### Given problem
Rewrite the records from the line with "Where should I click to: Click the browser" to the line with "pyautogui.click(x=976, y=131)", swapping "Screen dimensions" for "Screen size" and leaving everything else unchanged.

### Records supplied
════════════════════
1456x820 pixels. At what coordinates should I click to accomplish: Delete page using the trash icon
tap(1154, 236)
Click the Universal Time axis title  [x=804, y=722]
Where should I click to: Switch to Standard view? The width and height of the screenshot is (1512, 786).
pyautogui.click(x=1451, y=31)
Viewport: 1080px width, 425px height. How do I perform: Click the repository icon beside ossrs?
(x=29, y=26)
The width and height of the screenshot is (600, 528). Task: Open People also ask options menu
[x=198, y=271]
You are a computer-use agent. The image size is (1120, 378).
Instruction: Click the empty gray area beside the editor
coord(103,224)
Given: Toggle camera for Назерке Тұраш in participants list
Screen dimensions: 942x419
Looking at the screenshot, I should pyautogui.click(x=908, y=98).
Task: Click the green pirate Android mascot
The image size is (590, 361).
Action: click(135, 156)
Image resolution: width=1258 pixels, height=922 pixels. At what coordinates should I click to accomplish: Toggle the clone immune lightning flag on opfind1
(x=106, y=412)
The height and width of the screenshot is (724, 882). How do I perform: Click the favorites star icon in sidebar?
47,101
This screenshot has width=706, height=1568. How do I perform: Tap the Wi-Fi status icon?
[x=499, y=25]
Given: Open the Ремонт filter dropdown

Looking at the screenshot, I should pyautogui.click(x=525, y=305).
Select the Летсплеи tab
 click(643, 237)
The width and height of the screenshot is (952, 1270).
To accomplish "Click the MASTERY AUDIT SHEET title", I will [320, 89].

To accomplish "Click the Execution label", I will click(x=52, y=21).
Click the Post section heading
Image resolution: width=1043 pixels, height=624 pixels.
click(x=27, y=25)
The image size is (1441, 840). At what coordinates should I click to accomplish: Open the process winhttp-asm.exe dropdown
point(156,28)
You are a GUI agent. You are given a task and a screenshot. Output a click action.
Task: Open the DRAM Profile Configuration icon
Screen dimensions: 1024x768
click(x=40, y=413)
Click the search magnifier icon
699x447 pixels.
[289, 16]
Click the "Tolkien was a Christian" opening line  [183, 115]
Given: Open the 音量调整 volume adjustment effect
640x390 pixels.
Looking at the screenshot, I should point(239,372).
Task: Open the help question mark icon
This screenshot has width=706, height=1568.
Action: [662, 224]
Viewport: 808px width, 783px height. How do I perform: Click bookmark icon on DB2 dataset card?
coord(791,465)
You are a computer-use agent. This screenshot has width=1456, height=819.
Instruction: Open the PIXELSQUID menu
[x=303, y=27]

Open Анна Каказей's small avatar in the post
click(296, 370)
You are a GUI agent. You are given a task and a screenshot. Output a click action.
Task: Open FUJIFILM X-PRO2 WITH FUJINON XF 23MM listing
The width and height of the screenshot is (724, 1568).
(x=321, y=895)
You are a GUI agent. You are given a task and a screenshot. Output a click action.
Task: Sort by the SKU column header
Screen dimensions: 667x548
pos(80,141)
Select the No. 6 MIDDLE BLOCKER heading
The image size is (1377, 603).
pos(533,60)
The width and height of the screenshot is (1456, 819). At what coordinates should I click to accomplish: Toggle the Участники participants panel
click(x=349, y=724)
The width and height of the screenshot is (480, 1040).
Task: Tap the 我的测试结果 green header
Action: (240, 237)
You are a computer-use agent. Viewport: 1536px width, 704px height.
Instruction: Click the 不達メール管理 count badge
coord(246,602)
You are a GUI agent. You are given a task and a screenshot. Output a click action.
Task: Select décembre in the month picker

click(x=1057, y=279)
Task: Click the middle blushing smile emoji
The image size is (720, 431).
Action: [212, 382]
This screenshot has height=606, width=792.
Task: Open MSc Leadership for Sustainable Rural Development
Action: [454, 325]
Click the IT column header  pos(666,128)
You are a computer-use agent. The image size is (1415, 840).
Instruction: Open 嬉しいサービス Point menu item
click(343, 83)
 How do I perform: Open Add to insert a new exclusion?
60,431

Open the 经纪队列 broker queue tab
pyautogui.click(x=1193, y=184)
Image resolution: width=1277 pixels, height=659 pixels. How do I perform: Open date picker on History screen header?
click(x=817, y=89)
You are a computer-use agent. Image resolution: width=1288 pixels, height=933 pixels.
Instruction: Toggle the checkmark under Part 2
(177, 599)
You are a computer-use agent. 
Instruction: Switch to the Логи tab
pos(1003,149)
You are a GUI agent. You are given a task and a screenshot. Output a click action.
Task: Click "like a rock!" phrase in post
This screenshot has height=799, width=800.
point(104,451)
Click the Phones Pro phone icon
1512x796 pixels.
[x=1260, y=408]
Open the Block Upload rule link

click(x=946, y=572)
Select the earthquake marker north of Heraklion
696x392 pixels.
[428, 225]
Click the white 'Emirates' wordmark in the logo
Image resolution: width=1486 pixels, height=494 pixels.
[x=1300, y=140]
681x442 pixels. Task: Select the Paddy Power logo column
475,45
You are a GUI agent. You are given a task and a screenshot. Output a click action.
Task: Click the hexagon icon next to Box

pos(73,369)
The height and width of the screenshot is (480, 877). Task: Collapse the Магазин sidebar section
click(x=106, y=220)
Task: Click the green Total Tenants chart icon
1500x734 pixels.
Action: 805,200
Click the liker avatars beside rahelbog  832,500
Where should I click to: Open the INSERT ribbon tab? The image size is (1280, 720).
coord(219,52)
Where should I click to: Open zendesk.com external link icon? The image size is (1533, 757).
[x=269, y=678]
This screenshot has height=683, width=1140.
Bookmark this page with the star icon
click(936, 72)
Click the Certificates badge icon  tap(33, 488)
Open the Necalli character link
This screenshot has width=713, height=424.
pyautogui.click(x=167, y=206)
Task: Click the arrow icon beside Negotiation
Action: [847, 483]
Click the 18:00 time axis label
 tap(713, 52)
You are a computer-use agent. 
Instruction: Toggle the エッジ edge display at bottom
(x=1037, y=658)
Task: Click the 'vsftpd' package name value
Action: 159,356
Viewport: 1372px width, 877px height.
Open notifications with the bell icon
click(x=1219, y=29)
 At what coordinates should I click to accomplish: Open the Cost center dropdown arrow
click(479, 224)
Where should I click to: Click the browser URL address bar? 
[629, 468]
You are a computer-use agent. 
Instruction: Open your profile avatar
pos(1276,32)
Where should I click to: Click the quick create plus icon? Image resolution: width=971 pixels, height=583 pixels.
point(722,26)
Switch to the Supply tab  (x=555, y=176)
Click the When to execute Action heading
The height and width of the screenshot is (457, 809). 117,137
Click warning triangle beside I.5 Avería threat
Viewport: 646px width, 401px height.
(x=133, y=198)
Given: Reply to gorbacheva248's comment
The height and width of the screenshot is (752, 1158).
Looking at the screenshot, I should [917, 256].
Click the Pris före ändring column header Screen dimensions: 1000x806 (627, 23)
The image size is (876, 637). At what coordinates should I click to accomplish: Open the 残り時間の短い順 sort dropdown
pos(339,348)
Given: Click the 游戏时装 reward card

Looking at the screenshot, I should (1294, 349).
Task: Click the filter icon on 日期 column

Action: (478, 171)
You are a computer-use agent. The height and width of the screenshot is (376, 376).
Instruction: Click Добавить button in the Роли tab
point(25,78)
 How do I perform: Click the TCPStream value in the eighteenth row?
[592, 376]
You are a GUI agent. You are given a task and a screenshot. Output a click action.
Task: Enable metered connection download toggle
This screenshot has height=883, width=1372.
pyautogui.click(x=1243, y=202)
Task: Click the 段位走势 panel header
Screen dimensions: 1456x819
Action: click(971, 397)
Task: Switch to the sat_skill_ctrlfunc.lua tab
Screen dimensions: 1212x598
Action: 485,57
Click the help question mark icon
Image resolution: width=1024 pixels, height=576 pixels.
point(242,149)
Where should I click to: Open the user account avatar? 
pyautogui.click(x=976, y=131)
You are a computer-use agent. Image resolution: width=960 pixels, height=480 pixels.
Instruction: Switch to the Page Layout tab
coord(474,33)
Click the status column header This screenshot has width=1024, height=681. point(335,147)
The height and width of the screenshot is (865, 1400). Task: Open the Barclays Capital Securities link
════════════════════
### Task solution
Where should I click to: Click the browser URL address bar? 
[629, 468]
You are a computer-use agent. 
Instruction: Open your profile avatar
pos(1276,32)
Where should I click to: Click the quick create plus icon? Image resolution: width=971 pixels, height=583 pixels.
point(722,26)
Switch to the Supply tab  (x=555, y=176)
Click the When to execute Action heading
The height and width of the screenshot is (457, 809). 117,137
Click warning triangle beside I.5 Avería threat
Viewport: 646px width, 401px height.
(x=133, y=198)
Given: Reply to gorbacheva248's comment
The height and width of the screenshot is (752, 1158).
Looking at the screenshot, I should [917, 256].
Click the Pris före ändring column header Screen size: 1000x806 (627, 23)
The image size is (876, 637). At what coordinates should I click to accomplish: Open the 残り時間の短い順 sort dropdown
pos(339,348)
Given: Click the 游戏时装 reward card

Looking at the screenshot, I should (1294, 349).
Task: Click the filter icon on 日期 column

Action: (478, 171)
You are a computer-use agent. The height and width of the screenshot is (376, 376).
Instruction: Click Добавить button in the Роли tab
point(25,78)
 How do I perform: Click the TCPStream value in the eighteenth row?
[592, 376]
You are a GUI agent. You are given a task and a screenshot. Output a click action.
Task: Enable metered connection download toggle
This screenshot has height=883, width=1372.
pyautogui.click(x=1243, y=202)
Task: Click the 段位走势 panel header
Screen size: 1456x819
Action: click(971, 397)
Task: Switch to the sat_skill_ctrlfunc.lua tab
Screen size: 1212x598
Action: 485,57
Click the help question mark icon
Image resolution: width=1024 pixels, height=576 pixels.
point(242,149)
Where should I click to: Open the user account avatar? 
pyautogui.click(x=976, y=131)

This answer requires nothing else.